Work instruction:
Write out, word for word, every line in the data below from the one containing "О нас (27, 2314)" to the one containing "Правила (34, 2425)", both of them included.

(Stored items)

*** Block opens ***

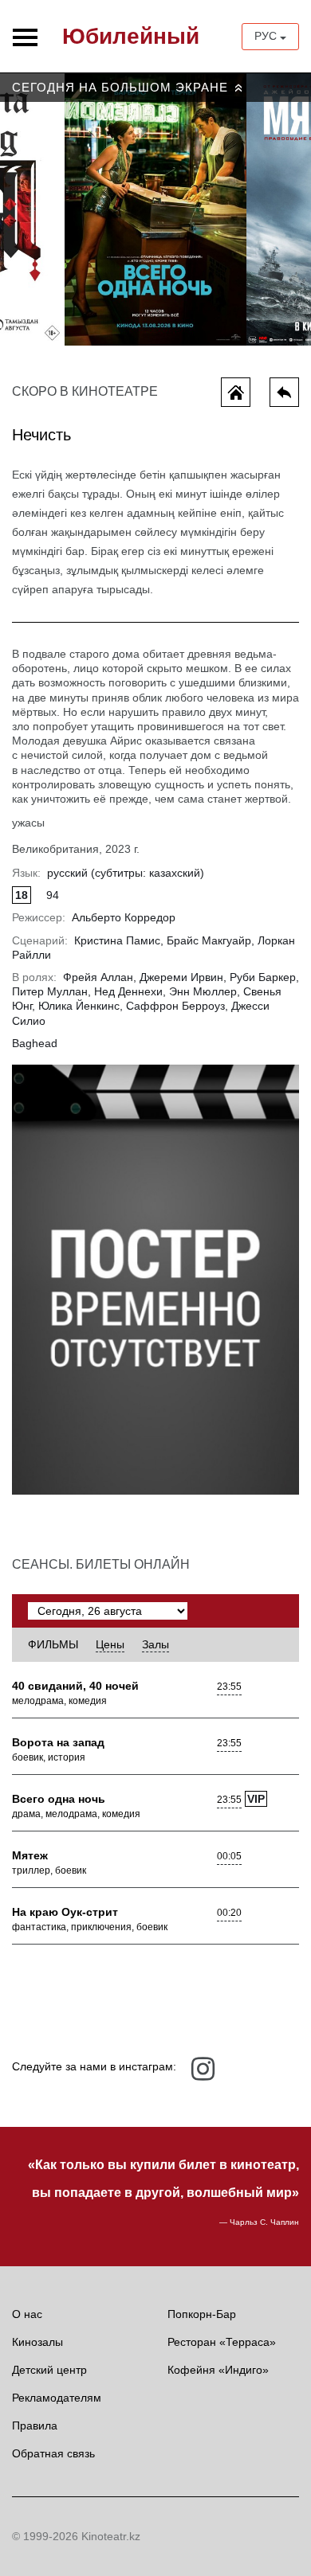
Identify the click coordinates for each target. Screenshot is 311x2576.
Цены (110, 1644)
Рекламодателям (56, 2397)
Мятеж (30, 1855)
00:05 (229, 1856)
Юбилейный (130, 36)
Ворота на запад (58, 1742)
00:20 (229, 1912)
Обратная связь (53, 2453)
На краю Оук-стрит (65, 1912)
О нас (27, 2314)
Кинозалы (37, 2342)
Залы (155, 1644)
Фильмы (53, 1644)
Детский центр (49, 2369)
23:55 (229, 1686)
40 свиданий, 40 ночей (75, 1685)
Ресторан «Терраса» (221, 2342)
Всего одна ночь (58, 1798)
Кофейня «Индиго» (218, 2369)
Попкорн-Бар (201, 2314)
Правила (34, 2425)
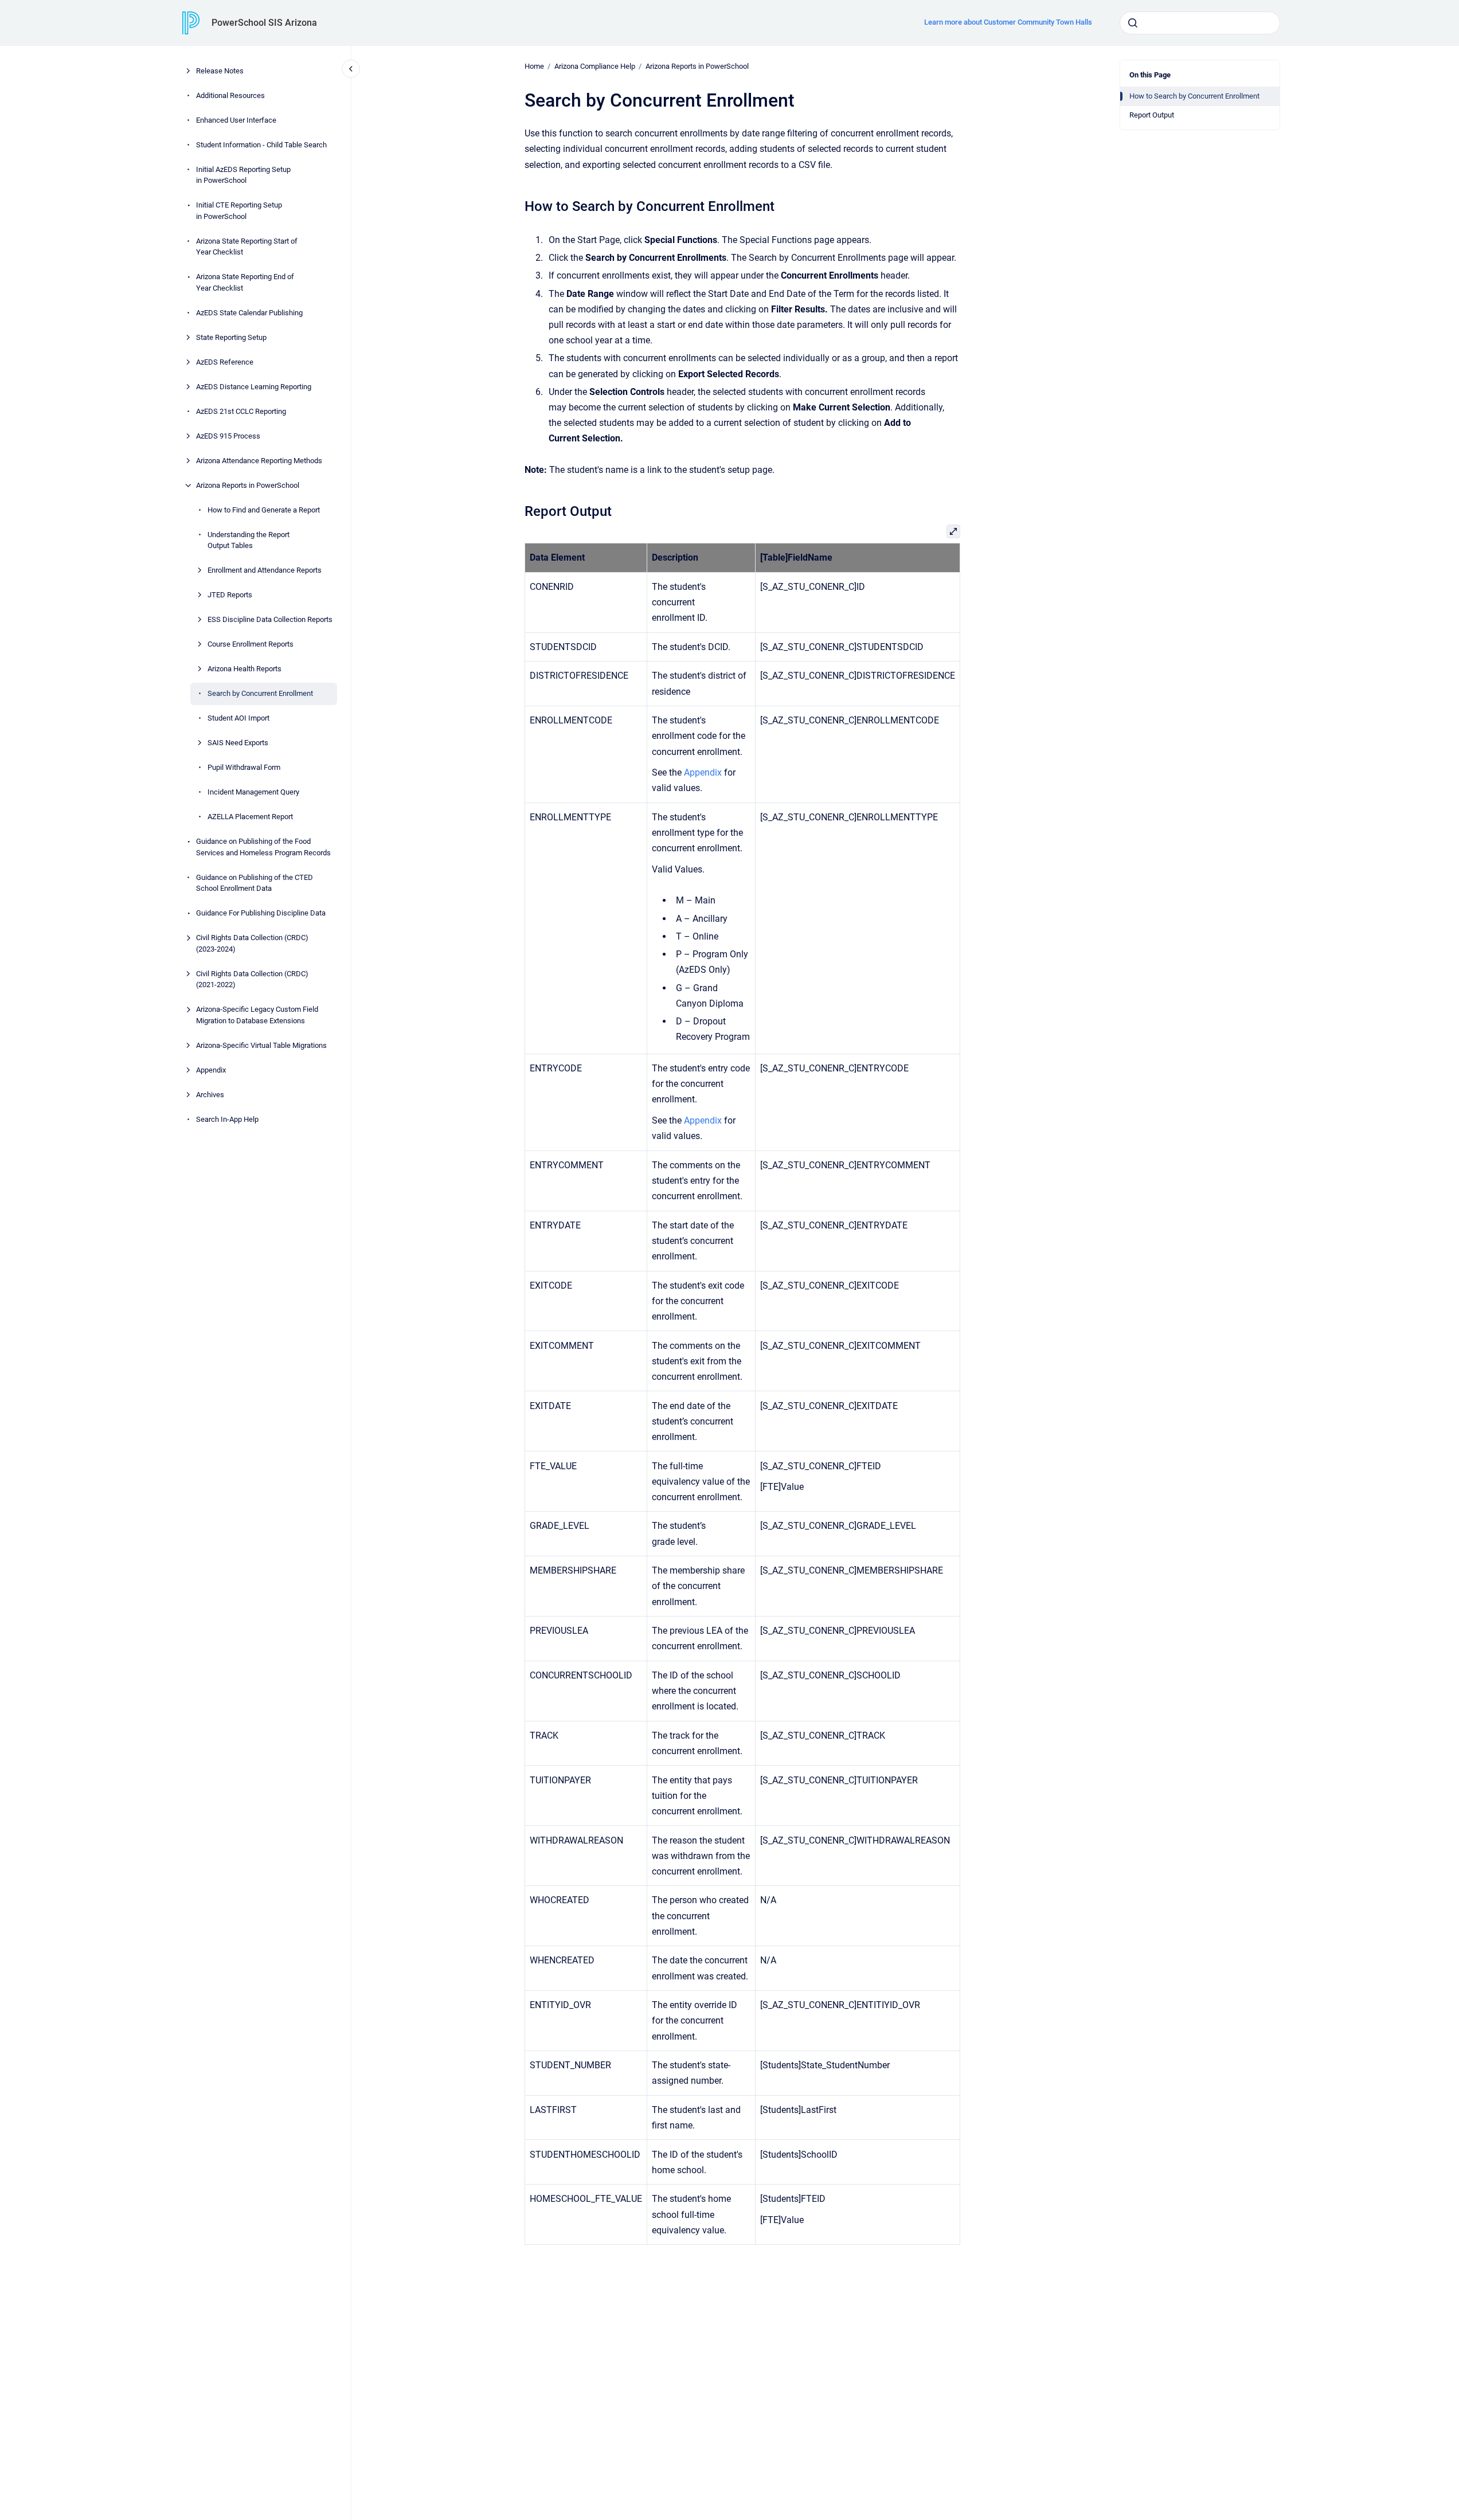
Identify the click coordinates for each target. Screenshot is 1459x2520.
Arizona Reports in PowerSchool (247, 485)
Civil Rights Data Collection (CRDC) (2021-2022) (252, 979)
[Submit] (1133, 23)
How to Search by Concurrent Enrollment (1194, 96)
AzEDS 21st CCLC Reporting (241, 411)
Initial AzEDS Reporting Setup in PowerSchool (243, 175)
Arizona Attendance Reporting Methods (259, 460)
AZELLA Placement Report (250, 816)
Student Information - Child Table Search (261, 144)
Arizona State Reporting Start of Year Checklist (247, 247)
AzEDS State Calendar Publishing (249, 312)
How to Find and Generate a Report (264, 510)
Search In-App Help (227, 1119)
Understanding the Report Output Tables (249, 540)
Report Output (1151, 115)
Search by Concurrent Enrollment (260, 693)
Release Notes (220, 70)
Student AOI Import (238, 718)
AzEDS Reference (224, 362)
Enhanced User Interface (236, 120)
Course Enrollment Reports (251, 644)
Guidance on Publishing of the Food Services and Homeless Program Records (263, 847)
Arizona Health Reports (244, 668)
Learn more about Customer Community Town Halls (1008, 22)
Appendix (211, 1070)
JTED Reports (230, 594)
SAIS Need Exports (238, 742)
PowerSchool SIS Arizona (264, 22)
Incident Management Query (253, 792)
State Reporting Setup (231, 337)
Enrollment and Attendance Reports (265, 570)
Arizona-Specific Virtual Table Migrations (261, 1045)
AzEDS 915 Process (228, 436)
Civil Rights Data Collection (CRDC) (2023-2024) (252, 943)
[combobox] (1200, 23)
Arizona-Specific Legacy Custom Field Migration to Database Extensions (257, 1015)
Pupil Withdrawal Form (244, 767)
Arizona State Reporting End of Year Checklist (245, 282)
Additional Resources (230, 95)
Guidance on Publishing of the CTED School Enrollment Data (254, 883)
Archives (210, 1094)
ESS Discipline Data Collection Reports (270, 619)
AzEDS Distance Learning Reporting (253, 386)
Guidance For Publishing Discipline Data (261, 913)
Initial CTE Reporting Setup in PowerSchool (239, 211)
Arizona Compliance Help (594, 66)
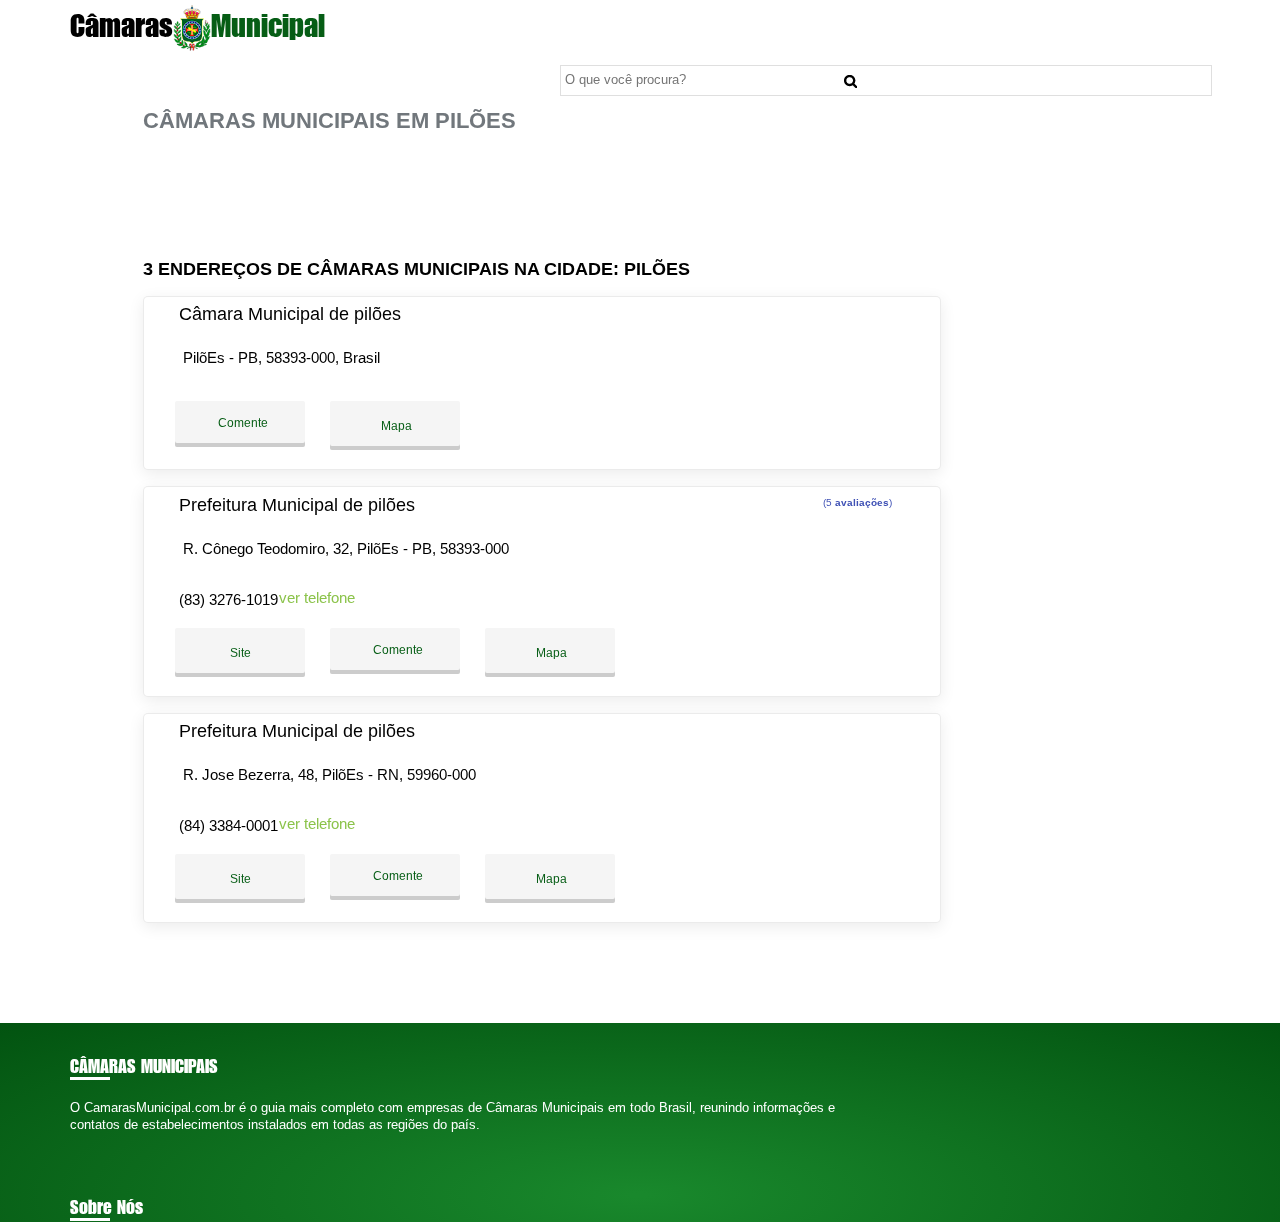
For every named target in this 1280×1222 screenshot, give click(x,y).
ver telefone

*** Block closes ***

Answer to this exercise:
О нас (27, 2314)
Кинозалы (37, 2342)
Залы (155, 1644)
Фильмы (53, 1644)
Детский центр (49, 2369)
23:55 (229, 1686)
40 свиданий, 40 ночей (75, 1685)
Ресторан «Терраса» (221, 2342)
Всего одна ночь (58, 1798)
Кофейня «Индиго» (218, 2369)
Попкорн-Бар (201, 2314)
Правила (34, 2425)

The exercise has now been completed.